DJBC Revisi Ketentuan Seputar Pelunasan Cukai

Ditjen Bea dan Cukai (DJBC) kembali merevisi ketentuan soal tata cara pelunasan cukai. Revisi dilakukan melalui Peraturan Dirjen Bea dan Cukai No. PER-10/BC/2025 yang berlaku mulai 29 Agustus 2025. Adapun PER-10/PJ/2025 itu merupakan revisi ketiga dari PER-24/BC/2018.

Tidak banyak yang berubah dari penerbitan PER-10/BC/2025. Melalui peraturan ini, DJBC hanya menyisipkan 1 pasal di antara Pasal 15 dan Pasal 16 PER-24/BC/2018 s.t.d.t.d PER-9/BC/2024, yakni Pasal 15A.

Pasal 15A menyatakan terhadap pengajuan penyediaan dan pemesanan pita cukai (P3C) oleh pengusaha pabrik, dapat dikenakan pembatasan berdasarkan manajemen risiko dalam Sistem Aplikasi Cukai Sentralisasi (SAC-S). SAC-S merupakan sistem aplikasi yang dipergunakan di bidang cukai.
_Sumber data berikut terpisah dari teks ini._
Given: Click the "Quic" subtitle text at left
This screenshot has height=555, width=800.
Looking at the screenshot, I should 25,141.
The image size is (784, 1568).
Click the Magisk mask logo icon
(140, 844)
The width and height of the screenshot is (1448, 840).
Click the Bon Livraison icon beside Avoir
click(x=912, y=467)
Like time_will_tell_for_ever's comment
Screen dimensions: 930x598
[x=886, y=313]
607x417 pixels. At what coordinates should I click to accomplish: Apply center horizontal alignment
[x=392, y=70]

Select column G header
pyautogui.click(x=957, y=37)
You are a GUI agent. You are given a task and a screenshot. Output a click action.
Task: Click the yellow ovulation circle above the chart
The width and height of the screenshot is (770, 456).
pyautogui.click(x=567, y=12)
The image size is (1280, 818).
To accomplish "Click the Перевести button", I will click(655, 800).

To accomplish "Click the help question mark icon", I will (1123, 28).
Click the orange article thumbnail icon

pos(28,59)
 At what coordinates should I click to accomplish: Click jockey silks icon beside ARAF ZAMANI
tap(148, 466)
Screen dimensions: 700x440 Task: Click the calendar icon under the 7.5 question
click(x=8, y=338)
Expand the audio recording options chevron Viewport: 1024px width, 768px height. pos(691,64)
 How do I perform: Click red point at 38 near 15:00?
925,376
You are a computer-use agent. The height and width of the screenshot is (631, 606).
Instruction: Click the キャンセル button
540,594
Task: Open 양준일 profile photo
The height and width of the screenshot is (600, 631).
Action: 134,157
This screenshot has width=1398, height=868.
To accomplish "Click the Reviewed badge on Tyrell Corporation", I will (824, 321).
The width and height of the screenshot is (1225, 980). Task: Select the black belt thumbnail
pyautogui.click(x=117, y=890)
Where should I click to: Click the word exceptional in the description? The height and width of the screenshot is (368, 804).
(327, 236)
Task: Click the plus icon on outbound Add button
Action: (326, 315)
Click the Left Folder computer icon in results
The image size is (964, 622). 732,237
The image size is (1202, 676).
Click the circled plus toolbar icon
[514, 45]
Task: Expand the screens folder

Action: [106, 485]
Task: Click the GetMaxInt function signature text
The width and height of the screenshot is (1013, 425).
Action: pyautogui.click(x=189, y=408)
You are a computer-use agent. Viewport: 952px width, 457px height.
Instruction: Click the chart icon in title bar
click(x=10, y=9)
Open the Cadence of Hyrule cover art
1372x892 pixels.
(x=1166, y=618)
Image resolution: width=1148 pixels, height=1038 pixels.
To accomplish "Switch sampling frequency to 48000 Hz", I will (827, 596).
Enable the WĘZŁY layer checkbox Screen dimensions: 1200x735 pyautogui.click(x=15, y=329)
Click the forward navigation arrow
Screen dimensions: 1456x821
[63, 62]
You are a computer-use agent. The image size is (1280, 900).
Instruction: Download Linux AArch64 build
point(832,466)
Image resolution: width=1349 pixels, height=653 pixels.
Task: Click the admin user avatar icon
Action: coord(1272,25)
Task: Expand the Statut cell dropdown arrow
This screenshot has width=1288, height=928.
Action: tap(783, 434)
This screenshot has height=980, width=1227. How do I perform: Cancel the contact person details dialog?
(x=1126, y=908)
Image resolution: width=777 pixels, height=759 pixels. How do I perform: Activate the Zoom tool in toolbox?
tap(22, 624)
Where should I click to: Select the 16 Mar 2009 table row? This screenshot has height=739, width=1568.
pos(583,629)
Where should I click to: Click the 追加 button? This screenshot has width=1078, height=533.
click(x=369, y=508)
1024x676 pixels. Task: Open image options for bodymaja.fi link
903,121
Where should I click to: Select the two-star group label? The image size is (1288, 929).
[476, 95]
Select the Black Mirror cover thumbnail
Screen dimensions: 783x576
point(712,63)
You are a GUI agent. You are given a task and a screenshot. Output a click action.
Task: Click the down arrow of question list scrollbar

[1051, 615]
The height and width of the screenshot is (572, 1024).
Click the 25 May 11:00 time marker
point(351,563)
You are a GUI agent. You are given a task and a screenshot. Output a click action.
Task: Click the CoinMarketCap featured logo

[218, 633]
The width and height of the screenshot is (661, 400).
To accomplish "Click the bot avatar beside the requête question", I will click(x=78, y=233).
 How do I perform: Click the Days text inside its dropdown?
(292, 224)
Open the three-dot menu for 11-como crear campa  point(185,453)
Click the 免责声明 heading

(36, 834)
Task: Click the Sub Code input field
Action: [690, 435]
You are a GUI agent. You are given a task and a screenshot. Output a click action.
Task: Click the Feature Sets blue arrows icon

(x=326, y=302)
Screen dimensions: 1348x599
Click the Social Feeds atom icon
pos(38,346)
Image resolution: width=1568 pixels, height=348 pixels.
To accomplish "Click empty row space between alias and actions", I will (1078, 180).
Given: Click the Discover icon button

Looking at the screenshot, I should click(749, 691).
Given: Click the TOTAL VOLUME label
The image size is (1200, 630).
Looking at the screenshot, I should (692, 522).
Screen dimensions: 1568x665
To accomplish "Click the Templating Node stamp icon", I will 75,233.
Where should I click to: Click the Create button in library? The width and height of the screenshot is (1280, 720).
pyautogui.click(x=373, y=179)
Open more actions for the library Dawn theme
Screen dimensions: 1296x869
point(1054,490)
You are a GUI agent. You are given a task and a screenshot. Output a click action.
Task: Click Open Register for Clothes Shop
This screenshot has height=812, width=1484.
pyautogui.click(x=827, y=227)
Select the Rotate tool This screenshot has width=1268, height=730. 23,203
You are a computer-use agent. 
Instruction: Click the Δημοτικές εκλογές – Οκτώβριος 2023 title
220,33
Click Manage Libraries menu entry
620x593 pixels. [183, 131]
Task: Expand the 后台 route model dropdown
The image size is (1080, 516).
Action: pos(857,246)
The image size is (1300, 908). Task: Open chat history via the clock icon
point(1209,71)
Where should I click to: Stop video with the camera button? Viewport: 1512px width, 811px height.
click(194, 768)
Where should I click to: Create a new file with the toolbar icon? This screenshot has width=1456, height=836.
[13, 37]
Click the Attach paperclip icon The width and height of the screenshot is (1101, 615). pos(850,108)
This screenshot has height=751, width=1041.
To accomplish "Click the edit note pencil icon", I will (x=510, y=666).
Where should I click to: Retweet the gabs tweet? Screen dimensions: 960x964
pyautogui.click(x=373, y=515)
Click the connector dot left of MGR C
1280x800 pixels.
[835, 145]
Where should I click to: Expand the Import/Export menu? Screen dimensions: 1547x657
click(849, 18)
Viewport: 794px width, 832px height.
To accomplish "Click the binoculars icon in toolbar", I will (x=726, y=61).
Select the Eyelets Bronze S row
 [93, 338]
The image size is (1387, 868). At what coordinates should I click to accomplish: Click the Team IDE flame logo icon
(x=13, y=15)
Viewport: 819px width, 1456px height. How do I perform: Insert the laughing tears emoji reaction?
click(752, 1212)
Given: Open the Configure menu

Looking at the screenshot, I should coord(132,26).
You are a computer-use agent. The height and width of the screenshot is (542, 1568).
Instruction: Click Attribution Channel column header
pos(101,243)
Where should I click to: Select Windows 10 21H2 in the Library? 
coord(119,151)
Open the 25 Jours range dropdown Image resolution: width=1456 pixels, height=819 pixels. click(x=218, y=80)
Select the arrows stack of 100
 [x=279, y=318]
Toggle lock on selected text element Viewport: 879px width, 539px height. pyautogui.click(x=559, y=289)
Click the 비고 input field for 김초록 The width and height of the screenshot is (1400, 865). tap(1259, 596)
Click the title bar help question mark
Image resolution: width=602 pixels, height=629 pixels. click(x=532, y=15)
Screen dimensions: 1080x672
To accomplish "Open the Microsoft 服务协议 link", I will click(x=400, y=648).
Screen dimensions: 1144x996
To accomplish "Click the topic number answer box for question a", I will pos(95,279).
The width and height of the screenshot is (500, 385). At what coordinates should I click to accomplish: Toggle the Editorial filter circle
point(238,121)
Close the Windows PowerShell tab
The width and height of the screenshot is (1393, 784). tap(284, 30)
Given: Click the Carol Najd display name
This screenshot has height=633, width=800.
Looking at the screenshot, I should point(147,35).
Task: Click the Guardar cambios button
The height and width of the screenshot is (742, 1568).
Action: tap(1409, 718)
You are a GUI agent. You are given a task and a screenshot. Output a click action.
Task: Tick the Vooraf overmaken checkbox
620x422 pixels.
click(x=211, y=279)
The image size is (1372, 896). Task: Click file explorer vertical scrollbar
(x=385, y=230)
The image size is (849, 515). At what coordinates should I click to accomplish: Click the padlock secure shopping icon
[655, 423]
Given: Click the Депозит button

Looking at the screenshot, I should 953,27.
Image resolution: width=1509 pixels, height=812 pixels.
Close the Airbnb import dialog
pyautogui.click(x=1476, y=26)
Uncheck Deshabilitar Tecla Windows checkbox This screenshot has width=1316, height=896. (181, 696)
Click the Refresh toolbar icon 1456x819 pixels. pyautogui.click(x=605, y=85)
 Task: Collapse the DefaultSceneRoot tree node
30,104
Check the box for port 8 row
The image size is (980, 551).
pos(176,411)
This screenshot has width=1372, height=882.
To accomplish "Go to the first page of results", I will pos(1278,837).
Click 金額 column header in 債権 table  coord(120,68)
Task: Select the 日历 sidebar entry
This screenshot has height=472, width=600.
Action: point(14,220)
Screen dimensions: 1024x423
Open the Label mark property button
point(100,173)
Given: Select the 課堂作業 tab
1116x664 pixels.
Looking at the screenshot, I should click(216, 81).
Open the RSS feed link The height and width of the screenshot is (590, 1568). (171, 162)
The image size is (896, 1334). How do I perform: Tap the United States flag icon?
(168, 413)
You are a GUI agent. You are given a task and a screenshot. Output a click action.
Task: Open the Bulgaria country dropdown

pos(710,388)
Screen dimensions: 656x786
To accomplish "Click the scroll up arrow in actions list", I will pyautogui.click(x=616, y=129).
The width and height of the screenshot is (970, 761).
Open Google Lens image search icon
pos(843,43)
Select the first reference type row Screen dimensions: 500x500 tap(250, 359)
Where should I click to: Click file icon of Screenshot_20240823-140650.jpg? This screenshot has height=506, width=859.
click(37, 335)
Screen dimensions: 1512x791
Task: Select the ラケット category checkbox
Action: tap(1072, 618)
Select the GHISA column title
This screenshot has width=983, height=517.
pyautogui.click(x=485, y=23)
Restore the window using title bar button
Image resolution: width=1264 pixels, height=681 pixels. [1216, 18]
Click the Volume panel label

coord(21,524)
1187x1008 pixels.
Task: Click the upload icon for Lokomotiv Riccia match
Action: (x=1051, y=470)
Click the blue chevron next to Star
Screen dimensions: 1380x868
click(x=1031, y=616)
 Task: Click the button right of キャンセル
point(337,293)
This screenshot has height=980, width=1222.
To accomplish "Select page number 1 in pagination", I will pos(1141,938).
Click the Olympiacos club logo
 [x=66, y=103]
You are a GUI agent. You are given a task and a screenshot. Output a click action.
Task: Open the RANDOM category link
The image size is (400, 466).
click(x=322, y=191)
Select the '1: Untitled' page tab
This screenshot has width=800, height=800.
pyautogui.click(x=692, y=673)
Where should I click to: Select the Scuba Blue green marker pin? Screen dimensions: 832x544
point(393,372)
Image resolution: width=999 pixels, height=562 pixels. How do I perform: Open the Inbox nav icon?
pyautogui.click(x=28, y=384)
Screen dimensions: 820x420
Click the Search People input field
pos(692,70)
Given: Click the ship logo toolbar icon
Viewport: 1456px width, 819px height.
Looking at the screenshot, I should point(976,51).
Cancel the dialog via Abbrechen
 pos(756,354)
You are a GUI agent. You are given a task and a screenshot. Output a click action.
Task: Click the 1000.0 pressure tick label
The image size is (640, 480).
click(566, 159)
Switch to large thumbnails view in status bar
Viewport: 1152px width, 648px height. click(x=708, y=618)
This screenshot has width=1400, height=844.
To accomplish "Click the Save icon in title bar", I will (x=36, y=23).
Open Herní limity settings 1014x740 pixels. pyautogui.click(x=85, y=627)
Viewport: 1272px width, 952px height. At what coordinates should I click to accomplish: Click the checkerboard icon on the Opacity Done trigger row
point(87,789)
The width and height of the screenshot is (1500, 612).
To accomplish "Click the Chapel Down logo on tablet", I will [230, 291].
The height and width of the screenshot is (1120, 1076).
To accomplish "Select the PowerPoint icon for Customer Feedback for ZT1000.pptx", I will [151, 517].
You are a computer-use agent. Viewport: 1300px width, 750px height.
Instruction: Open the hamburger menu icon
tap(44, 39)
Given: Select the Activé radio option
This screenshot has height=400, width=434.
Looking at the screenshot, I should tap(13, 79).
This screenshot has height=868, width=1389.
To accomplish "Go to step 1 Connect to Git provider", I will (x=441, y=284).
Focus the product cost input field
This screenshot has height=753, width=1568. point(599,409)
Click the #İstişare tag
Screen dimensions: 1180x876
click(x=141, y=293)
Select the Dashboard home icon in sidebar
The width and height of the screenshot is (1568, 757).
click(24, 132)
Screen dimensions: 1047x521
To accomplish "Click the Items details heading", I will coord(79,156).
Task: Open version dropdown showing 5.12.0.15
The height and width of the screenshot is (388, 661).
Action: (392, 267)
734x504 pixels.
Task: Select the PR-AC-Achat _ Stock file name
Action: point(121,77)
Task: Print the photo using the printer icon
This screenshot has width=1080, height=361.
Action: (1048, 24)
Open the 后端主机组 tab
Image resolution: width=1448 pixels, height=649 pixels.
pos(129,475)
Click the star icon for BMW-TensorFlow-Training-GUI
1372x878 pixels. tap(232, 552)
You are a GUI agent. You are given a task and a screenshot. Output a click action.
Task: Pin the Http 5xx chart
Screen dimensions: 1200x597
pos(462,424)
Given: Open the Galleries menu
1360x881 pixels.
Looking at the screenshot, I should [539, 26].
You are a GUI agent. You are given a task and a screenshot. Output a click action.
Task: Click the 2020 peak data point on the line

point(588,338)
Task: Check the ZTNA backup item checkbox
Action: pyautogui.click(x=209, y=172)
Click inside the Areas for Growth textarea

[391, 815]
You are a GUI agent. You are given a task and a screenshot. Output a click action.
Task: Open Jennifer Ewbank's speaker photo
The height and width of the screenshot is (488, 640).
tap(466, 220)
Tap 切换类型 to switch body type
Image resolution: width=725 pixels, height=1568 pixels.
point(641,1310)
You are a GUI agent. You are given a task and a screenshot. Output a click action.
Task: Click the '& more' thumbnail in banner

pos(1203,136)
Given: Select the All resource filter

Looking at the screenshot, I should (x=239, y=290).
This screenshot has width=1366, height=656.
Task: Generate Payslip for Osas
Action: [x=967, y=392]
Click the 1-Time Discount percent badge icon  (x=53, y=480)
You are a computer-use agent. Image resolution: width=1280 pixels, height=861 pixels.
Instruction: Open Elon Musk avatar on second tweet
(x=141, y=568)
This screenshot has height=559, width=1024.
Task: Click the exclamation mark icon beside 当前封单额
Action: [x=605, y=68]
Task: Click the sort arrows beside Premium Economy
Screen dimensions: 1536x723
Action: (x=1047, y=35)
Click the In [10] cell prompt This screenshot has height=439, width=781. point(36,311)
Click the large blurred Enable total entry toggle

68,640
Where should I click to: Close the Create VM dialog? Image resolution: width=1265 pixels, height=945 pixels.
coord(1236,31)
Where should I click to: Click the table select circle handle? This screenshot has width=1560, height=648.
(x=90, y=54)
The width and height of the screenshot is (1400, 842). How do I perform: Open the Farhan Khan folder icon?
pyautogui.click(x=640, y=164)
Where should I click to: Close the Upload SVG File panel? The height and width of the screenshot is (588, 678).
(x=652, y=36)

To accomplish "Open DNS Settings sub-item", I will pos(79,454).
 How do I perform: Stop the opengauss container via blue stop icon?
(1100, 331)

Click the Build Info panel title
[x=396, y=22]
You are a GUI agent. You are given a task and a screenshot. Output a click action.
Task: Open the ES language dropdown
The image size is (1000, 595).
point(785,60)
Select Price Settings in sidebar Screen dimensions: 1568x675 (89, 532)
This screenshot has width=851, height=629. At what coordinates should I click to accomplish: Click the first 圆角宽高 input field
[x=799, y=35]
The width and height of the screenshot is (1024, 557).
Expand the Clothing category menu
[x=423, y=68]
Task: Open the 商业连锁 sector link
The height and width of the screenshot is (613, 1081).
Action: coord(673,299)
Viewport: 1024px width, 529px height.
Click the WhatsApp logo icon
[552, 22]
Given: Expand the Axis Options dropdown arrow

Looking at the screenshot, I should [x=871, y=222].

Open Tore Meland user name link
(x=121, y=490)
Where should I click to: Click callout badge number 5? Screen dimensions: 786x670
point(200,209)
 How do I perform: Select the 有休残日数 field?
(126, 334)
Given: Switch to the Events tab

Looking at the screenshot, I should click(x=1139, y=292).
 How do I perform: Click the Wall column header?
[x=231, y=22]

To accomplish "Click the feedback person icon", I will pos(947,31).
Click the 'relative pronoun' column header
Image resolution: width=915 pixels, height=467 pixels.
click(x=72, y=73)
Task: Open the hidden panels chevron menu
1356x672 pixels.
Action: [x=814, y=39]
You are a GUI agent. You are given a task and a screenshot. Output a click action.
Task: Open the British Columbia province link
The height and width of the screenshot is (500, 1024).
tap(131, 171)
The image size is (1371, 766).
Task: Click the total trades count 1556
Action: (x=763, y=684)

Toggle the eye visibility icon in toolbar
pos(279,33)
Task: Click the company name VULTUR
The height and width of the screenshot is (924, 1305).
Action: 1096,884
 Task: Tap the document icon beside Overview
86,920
Harmonisasikan Peraturan Pelaporan Keuangan, Pemerintah Rilis PP Baru

Guna menjalankan mandat Pasal 273 Undang-Undang 4/2023 tentang Pengembangan dan Penguatan Sektor Keuangan, pemerintah resmi menerbitkan Peraturan Pemerintah No. 43/2025 tentang Pelaporan Keuangan. PP 43/2025 itu sebenarnya telah diundangkan sejak 19 September 2025, tetapi baru ramai diperbincangkan.

Melalui beleid tersebut, pemerintah mengatur lebih lanjut kewajiban penyusunan dan penyampaian laporan keuangan, standar laporan keuangan, komite standar laporan keuangan, serta platform bersama pelaporan keuangan.

Peraturan ini perlu menjadi perhatian bagi pihak yang diwajibkan menyusun dan menyampaikan laporan keuangan (pelapor). Pelapor berarti pelaku usaha sektor keuangan dan pihak yang melakukan interaksi bisnis dengan sektor keuangan yang merupakan pemilik laporan keuangan.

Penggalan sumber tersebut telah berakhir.